Anche se il datore di lavoro lascia trascorre quasi un anno fra infrazione e contestazione disciplinare, la legittimità del licenziamento (per gravi irregolarità di cassa) può essere desunta da misure cautelari (come la sospensione) adottate dal datore di lavoro
Nota a Cass. 19 aprile 2017, n. 9838
Alfonso Tagliamonte
I requisiti fondamentali della contestazione disciplinare – la cui violazione vizia il procedimento disciplinare determinando la nullità del provvedimento sanzionatorio irrogato – consistono nella immediatezza, specificità ed immutabilità della sanzione (art. 7 Stat. Lav.).

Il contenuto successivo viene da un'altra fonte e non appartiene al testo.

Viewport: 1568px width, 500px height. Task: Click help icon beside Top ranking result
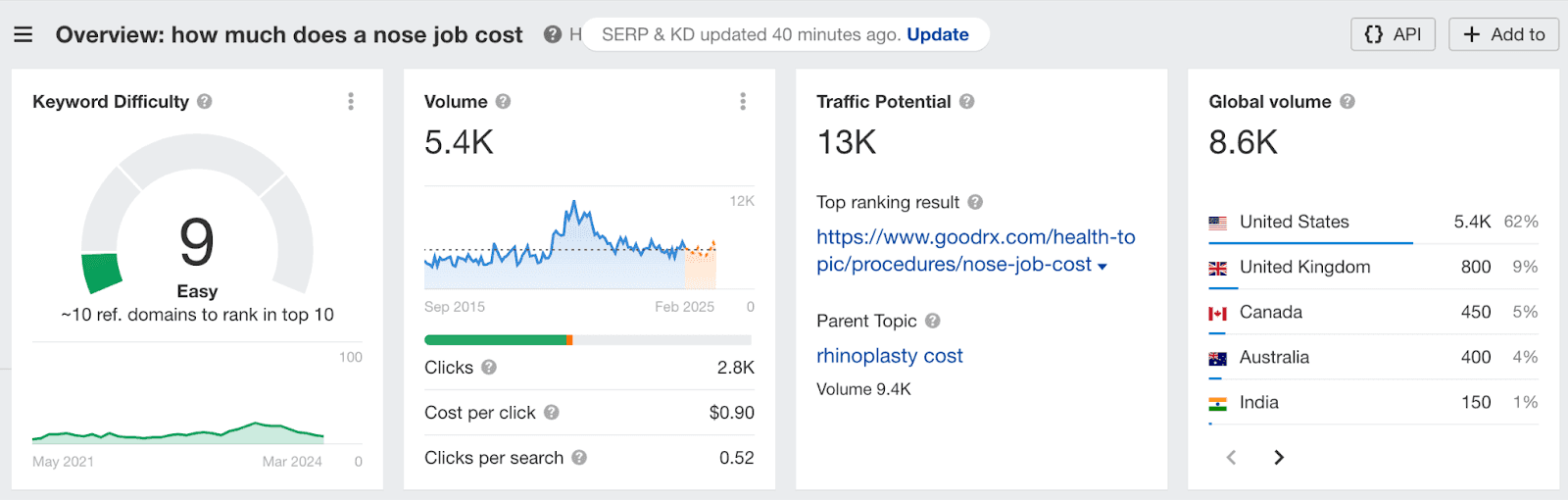coord(975,202)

In particolare, il principio di immediatezza della contestazione è volto a tutelare non solo il diritto di difesa, ma anche l’affidamento del prestatore in caso di ritardo nella contestazione, che il fatto addebitato possa non rivestire una connotazione disciplinare. L’onere di tempestività si connette, peraltro, “al principio di buona fede oggettiva e più specificamente al dovere di non vanificare la consolidata aspettativa, generata nel lavoratore, di rinuncia all’esercizio del potere disciplinare” (v., in motivaz., Cass. n. 29480/2008 e Cass. n. 11095/1997).
Tale requisiti hanno lo scopo di garantire il diritto di difesa del lavoratore incolpato, diritto che sarebbe compromesso qualora si consentisse al datore di lavoro di intimare il licenziamento in relazione a condotte rispetto alle quali il dipendente non è stato messo in condizione di discolparsi, perché non tempestivamente contestate, ovvero non adeguatamente definite nelle loro modalità essenziali o diverse dalle condotte oggetto della iniziale contestazione.

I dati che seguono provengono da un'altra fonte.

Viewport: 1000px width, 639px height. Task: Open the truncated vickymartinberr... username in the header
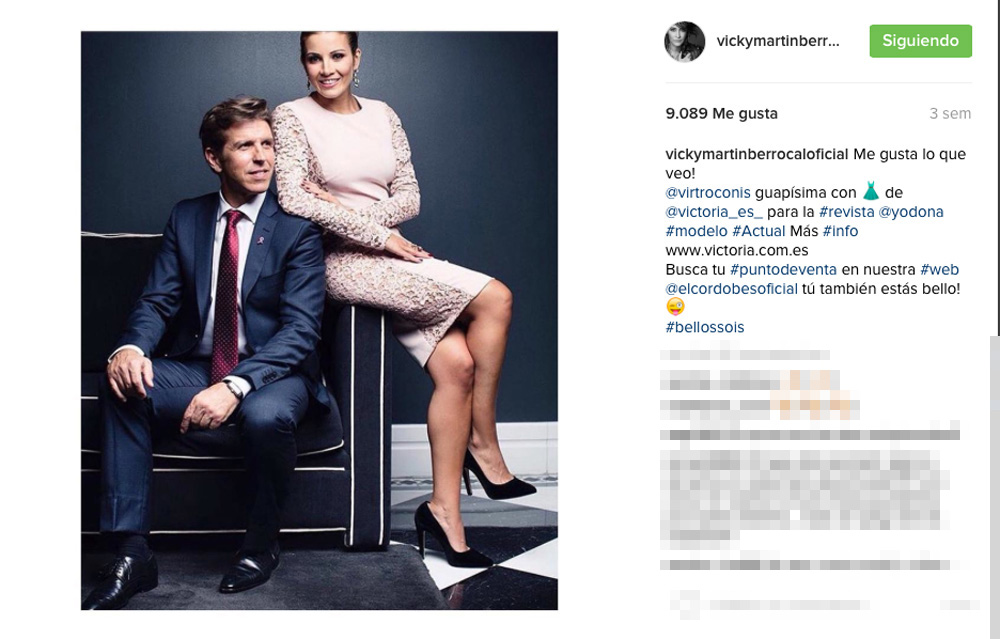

In materia si è pronunciata la Cassazione (19 aprile 2017, n. 9838) che, con peculiare riferimento al criterio dell’immediatezza, ha precisato che, nonostante il differimento del recesso (il datore di lavoro aveva lasciato trascorrere quasi un anno dal momento in cui aveva avuto piena contezza dell’effettivo svolgimento dei fatti, prima di contestarli al lavoratore), la ritenuta incompatibilità, con la prosecuzione del rapporto di lavoro, degli addebiti mossi al lavoratore poteva essere desunta da misure cautelari (come la sospensione) adottate dal datore di lavoro nell’intervallo di tempo fra fatto contestato (gravi irregolarità di cassa) e intimazione del licenziamento. Ciò, in quanto, tali misure – specialmente se previste dalla disciplina collettiva del rapporto – “dimostrano la permanente volontà datoriale di irrogare (eventualmente) la sanzione del licenziamento” (così, Cass. 19 giugno 2014, n. 13955; Cass. 2 febbraio 2009, n. 2580; Cass. 19 agosto 2004, n. 16291).

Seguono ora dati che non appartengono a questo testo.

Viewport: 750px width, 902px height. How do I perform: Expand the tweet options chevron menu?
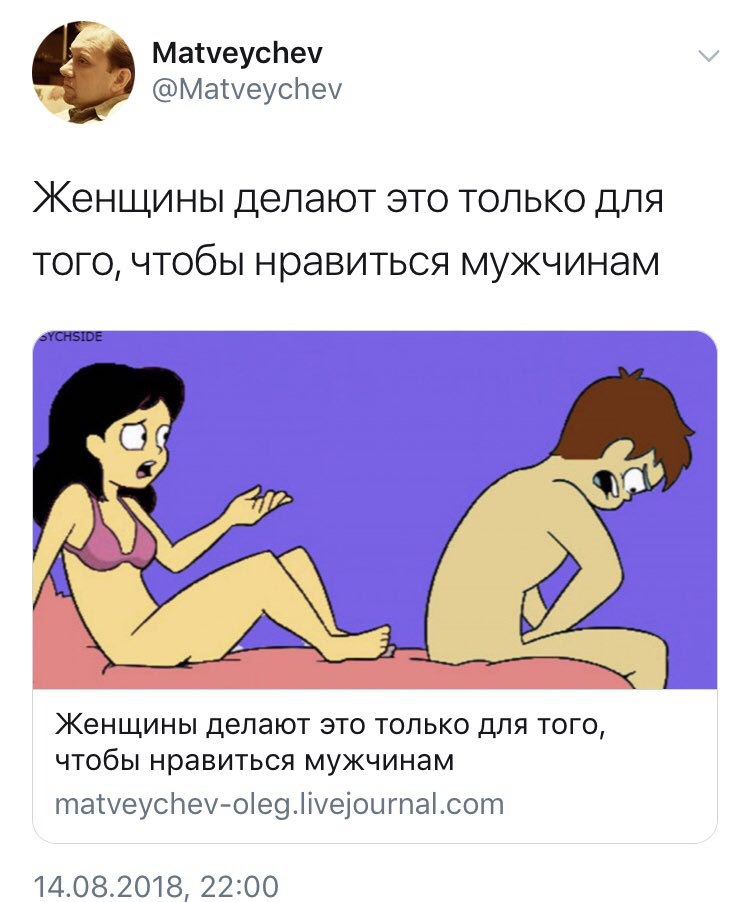pos(709,56)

Ciò, anche se i giudici hanno aderito, in via generale, al consolidato orientamento per il quale, l’incolpazione ritardata, ossia formulata a notevole distanza di tempo dal fatto addebitato, è non solo pregiudizievole per un pieno esercizio del diritto di difesa, ma anche idonea a fondare la presunzione di pretestuosità del motivo addotto ovvero di mancanza di concreto interesse del datore di lavoro all’esercizio del potere di recesso (fra le tante, v. Cass. 17 dicembre 2008, n. 29480 e Cass. 23 giugno 1999, n. 6408). In altri termini, un eccessivo intervallo temporale fra l’intimazione del licenziamento disciplinare e il fatto contestato al lavoratore può rivelare una implicita valutazione, da parte del datore, di scarsa gravità dei fatti contestati (ovvero di una sopravvenuta mancanza di interesse del datore di lavoro all’esercizio della facoltà di recesso).